Background

The pituitary abscess (PA) is a rare clinical entity, often with poor prognosis [1], accounting for less than 1% of all cases of pituitary lesions in specialized centers [2,3,4]. Preoperative accurate diagnosis of this condition is a crucial step in the planning of its management. Magnetic resonance imaging (MRI) is the best imaging technique available because of its multimodality [5]. However, the diagnosis of PA is often very challenging because many other pituitary conditions can present similar MRI features.

This report describes two cases of a rare condition and aims to serve an educational purpose for radiologists to increase their awareness of this condition, especially among patients who have risk factors.

Case presentation

Patient 1

A 66-year-old Arab woman with diabetes mellitus of 4 years’ duration underwent transsphenoidal (TSS) resection of a nonfunctioning pituitary macroadenoma in May 2018. Her immediate postoperative course was free of events. Three months after the procedure (August 2018), she checked in to our institution with chronic headaches. Her physical examination showed bitemporal hemianopia. Relevant blood screening results were as follows: thyroid stimulating hormone ultra sensible (TSHus), 0.3 mIU/L (normal range, 0.5–5); free thyroxine (FT4), 0.7 ng/dl (1–2); adrenocorticotropic hormone (ACTH) (8:00 a.m.), 3 pg/ml (10–40); cortisol (8:00 a.m.), 6 μg/dl (10–20); follicle stimulating hormone (FSH), 20 IU/L (30–110 postmenopausal); luteinizing hormone (LH), 10 IU/L (15–54 postmenopausal); estradiol, 1.2 pg/ml (< 10 postmenopausal); growth hormone (GH), 2 ng/ml (< 10 [women]); prolactin, 0.7 ng/ml (2–20 [nonpregnant]); C-reactive protein (CRP), 2 mg/L (< 3.0); and white blood cells (WBC), 10.5 × 109/L (4.0–11.0 × 109/L).
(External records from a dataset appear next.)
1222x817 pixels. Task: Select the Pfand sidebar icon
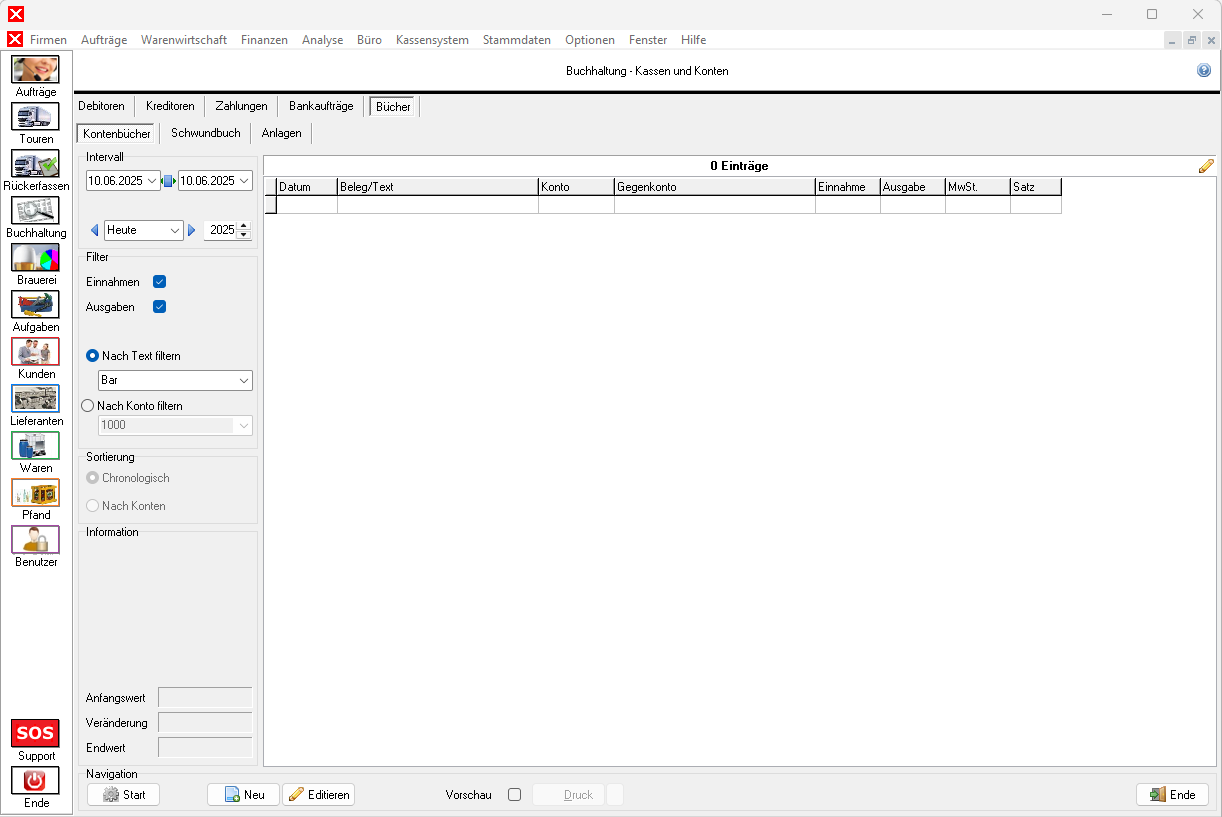point(35,493)
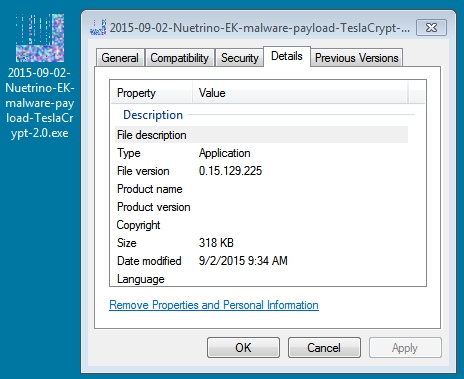The image size is (464, 379).
Task: Switch to the Compatibility tab
Action: coord(179,58)
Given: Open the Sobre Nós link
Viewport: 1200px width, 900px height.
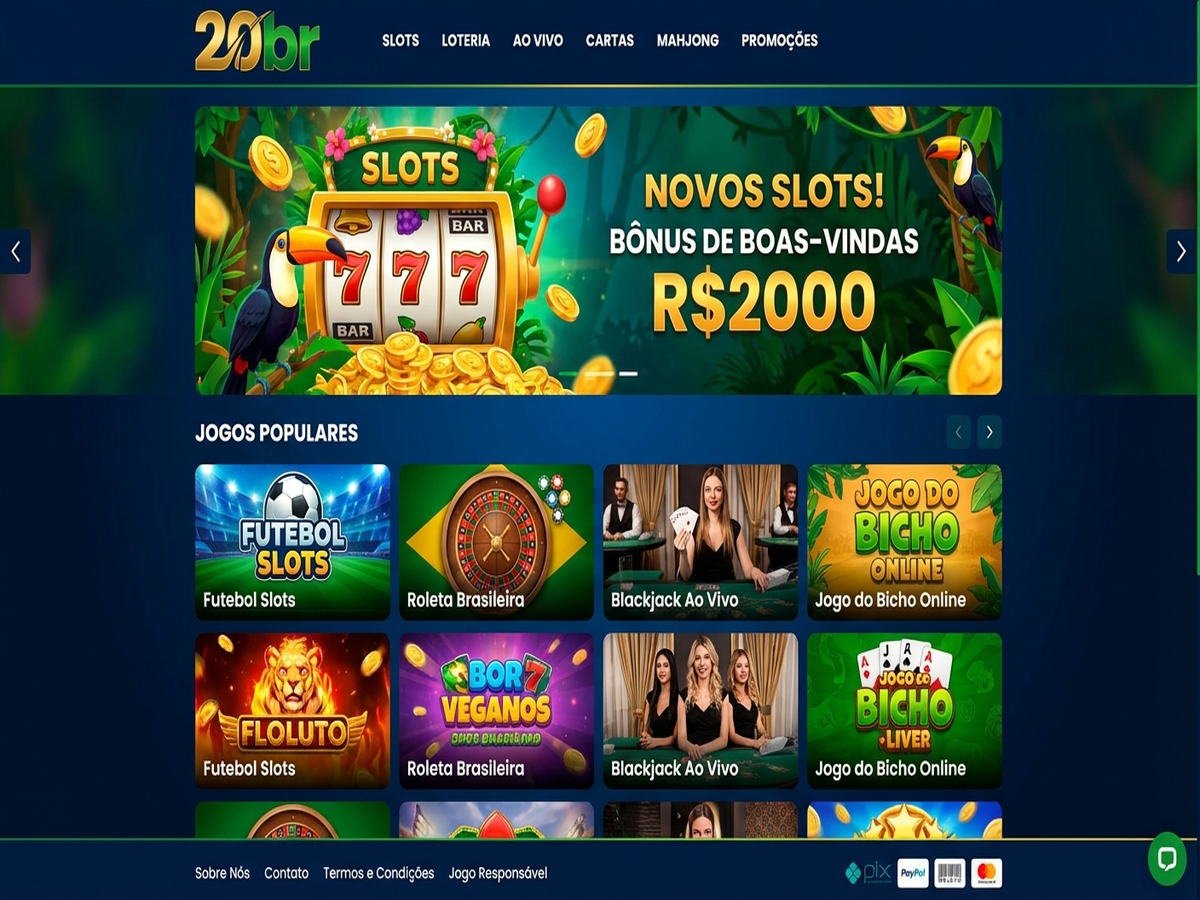Looking at the screenshot, I should pos(222,873).
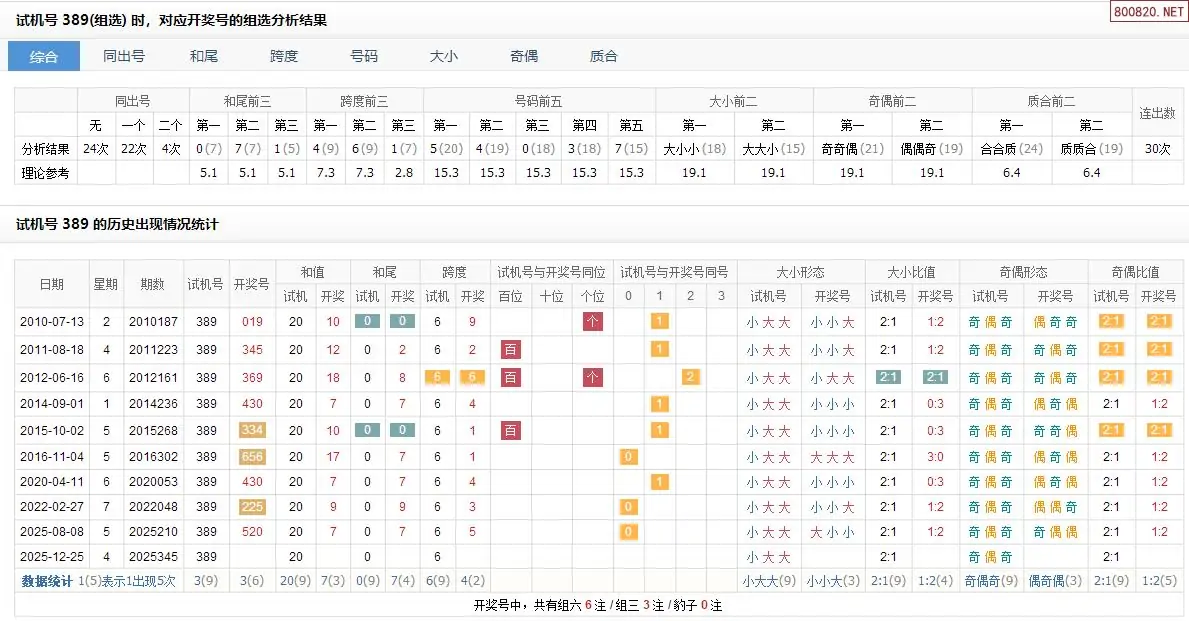Click the red 个 badge in 2010-07-13 row
The image size is (1189, 621).
(593, 322)
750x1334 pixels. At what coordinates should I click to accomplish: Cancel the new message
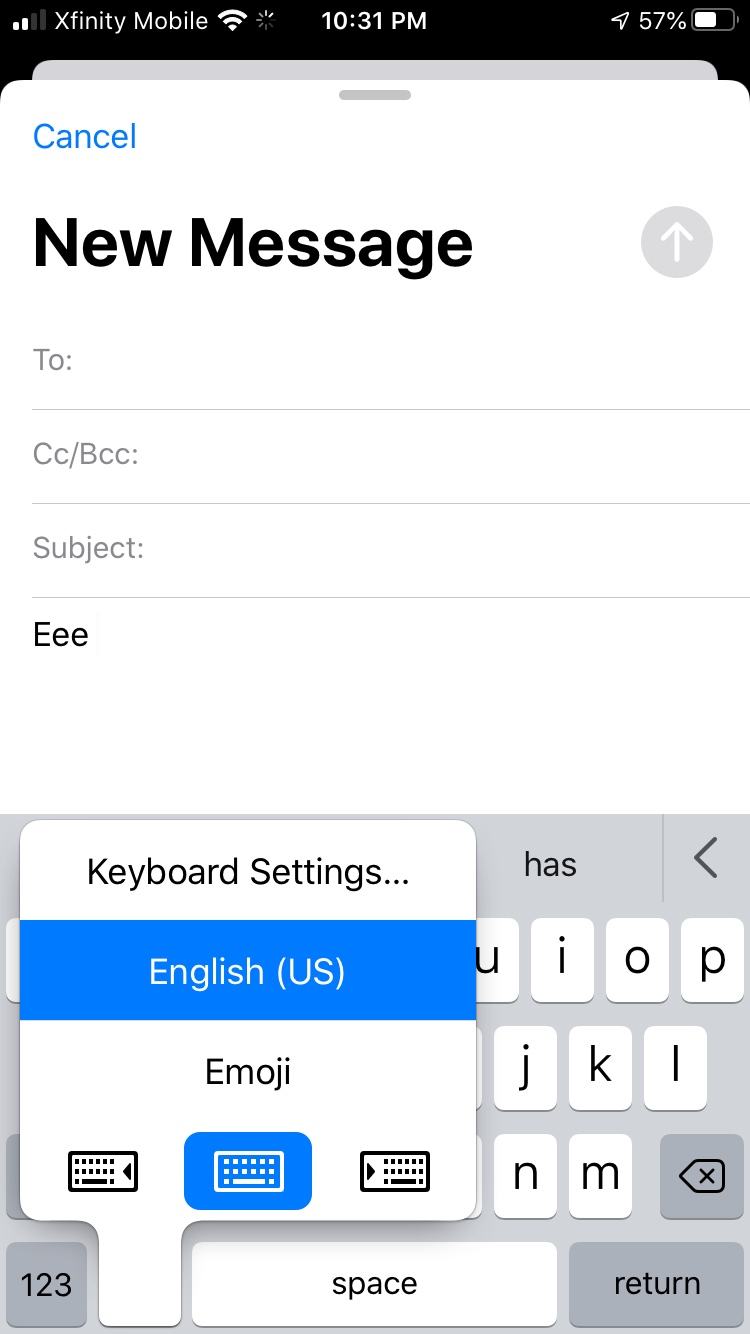pyautogui.click(x=85, y=137)
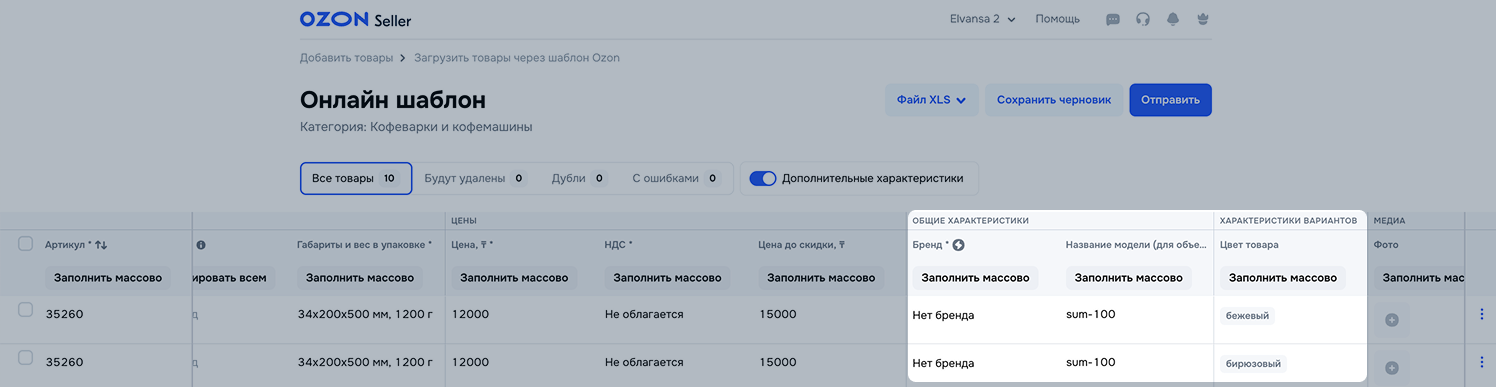This screenshot has width=1496, height=387.
Task: Click the бирюзовый color tag
Action: pyautogui.click(x=1253, y=364)

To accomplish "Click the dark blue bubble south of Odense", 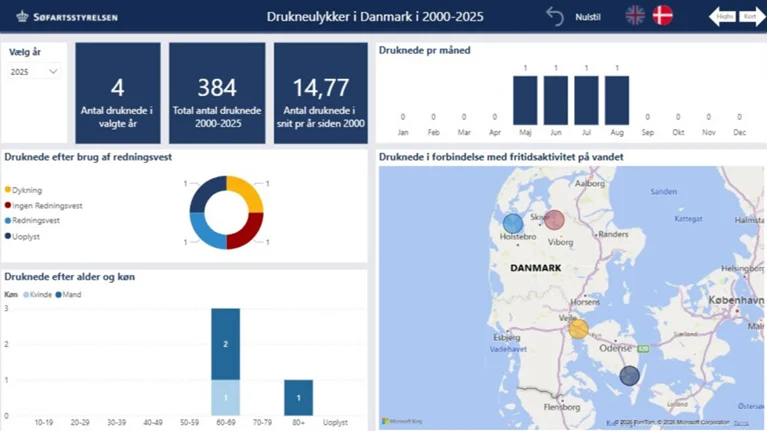I will coord(629,375).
Brain MRI showed a pituitary mass measuring 4 cm of the major axis, exhibiting low T1-weighted (T1w) signal, high T2-weighted (T2w) signal, and diffusion-weighted imaging (DWI) with rim enhancement after injection of gadolinium. The mass was responsible for a compression of the optical chiasma (Fig. 1).

Fig. 1
figure 1

Brain magnetic resonance imaging scans. a Diffusion-weighted imaging (DWI). b T2-weighted (T2w) imaging. c, d T1-weighted (T1w) imaging + gadolinium. Images show a multilocular intra and suprasellar pituitary cystic mass exhibiting a typical rim enhancement pattern, with the central part being in high-intensity DWI/T2w and low-intensity T1w. This pituitary abscess is associated with peripheral edema (b) and is responsible for local compression mainly on the optical chiasma

After hormone substitution therapy, endoscopic endonasal drainage via TSS route was performed, which brought back a purulent fluid with no macroscopic tissue fragments inside. Following the drainage and irrigation of the PA, the result of a close exploration was negative for tumoral lesion. No intraoperative cerebrospinal fluid (CSF) leak in conjunction with a valsalva maneuver. Closure was achieved with Gelfoam packing (Pharmacia and Upjohn, Kalamazoo, MI, USA) and Surgicel overlay (Ethicon, Somerville, NJ, USA). The purulent material grew a Streptococcus epidermidis, and histopathological examination showed no tumoral lesion. On the basis of the antibiotic sensitivity test, targeted antibiotherapy was administered for 3 weeks. The postoperative course was uneventful, with progressive improvement of the clinical state. Follow-up MRI at 3 months showed a very sizable reduction of the PA (Fig. 2).

Fig. 2
figure 2

Same patient as in Fig. 1. Follow-up magnetic resonance imaging 3 months after the treatment showed a very sizable reduction of the pituitary abscess with disappearance of the peripheral edema and the local compression effect. a T1-weighted image + gadolinium. b T2-weighted image

Patient 2

A 64-year-old Arab man with no major medical history consulted in December 2017 for chronic headaches and progressive vision loss, evolving for 1 year, with neither fever nor asthenia. His physical examination was remarkable only for a chiasmal syndrome. He did not have diabetes insipidus. Relevant blood screening results were as follows: TSHus, 0.25 (0.5–5); FT4, 0.7 ng/dl (1–2); ACTH (8:00 a.m.), 5 pg/ml (10–40); cortisol, 3 μg/dl (10–20); FSH, 0.7 IU/L (1,2,3,4,5,6,7,8,9,10); LH, 0.5 IU/L (0.7–7.9 [ages 20–70 years]); testosterone, 50 ng/dl (200–900 [male age > 19]); GH, 1.5 ng/ml (< 5 [men]); CRP, 3 mg/L (< 3.0); and WBC, 9.7 × 109/L (4.0–11.0 × 109/L).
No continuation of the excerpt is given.